> _Quoted passage_
***

TB: Very interesting. In the
haikai I brought today, Basho and his school
of poets start out with a haiku [a three
line Japanese syllabic poem with a sequence 5,7,5
syllables]; it's called a hokku because
it's a haiku that sets off the sequence. The
following tanka [a five line Japanese
syllabic poem with a sequence 5,7,5,7,7
syllables] picks up on the final two lines, and
the next poet writes another tanka, picking
up on the last lines of the previous one. So it's a
sort of interesting linked sequence, linking
different poets together, creating a long
meditation in a series---again, usually on a
seasonal sort of theme. I wanted to talk about
that, how your new work uses this sort of linkage
from poem to poem, but even more about the
gameplaying, the rhetoric, the interest we have in
reading books like The Temple by George
Herbert or The Branch Will not Break by
James Wright, books that are symbolically or
structurally sequences, instead of anthologies of
fragments. What is the pleasure for you of writing
a sequence like that? What is the pleasure of
game?
RP: I think the idea of hooking
the ending of the poem to the beginning of the next
poem is another way of coming at the same question
that comes up in Shawn's saying the meaning is
pretty difficult there at the end of "What Why When
How Who." Motion and conductivity. How do you get
the quality of the gesture, which is to
change---you know, the body is the same placed here
as it is if it were there. And also consistency:
the dancer wants motion [makes a rising dance
gesture with his arm], but he also wants this
[indicates the top of the gesture] to have
some relation to this [indicates the bottom of
the gesture], where it starts out. The hooking
of poem to poem, I hope, will make them work as
glosses for each other. It's that simple. It gives
me the opportunity in one poem to do what I tried
to for the ending of "What Why When How Who" when I
was talking to you about it. I started using other
metaphors that aren't in the poem, and I elaborated
on the idea of even the concentration camps
generating works of art and works of the
imagination and jargons and images, because we're a
culture-making animal. Even in the most disgusting
and appalling and horrible of circumstances, you'll
start to create culture around that circumstance.
Well, as I envision the book, "What Why When How
Who" would be followed by a poem that might pick up
that art-deco rocket; it's a rocket with a sort of
helmeted head, like a caryatid on a thirties
building, a carved art deco-building, and I would
hope,of course, for that poem to add something, and
to provide a sort of gloss on what I was thinking
about those concentric rings of making---the
imaginative construction and
reconstruction---surrounding something as basic as
horniness. The Eagles song is basically about
people getting together to make love, and how some
songwriter wrote it; the Eagles sing it; this
mechanic working on the brake job on the car sings
it to himself; I hear him singing it, and I
actually think of that imagined woman and all the
imagining she's doing.
TB: It makes a lot of sense. In a way
that's the heart or structure of the imagination of
that poem. You would expand outward from poem to
poem, instead of from move to move within the
poem.

***

> _Input data_

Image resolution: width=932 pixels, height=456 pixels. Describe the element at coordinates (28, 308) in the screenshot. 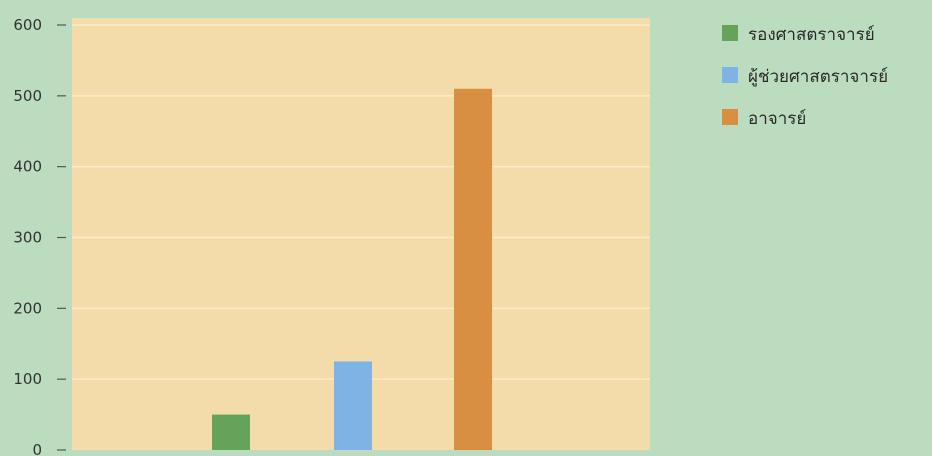

I see `y-tick-label: 200` at that location.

***

From the interview, list every bracketed note that describes a physical gesture RP makes while speaking.

- makes a rising dance gesture with his arm
- indicates the top of the gesture
- indicates the bottom of the gesture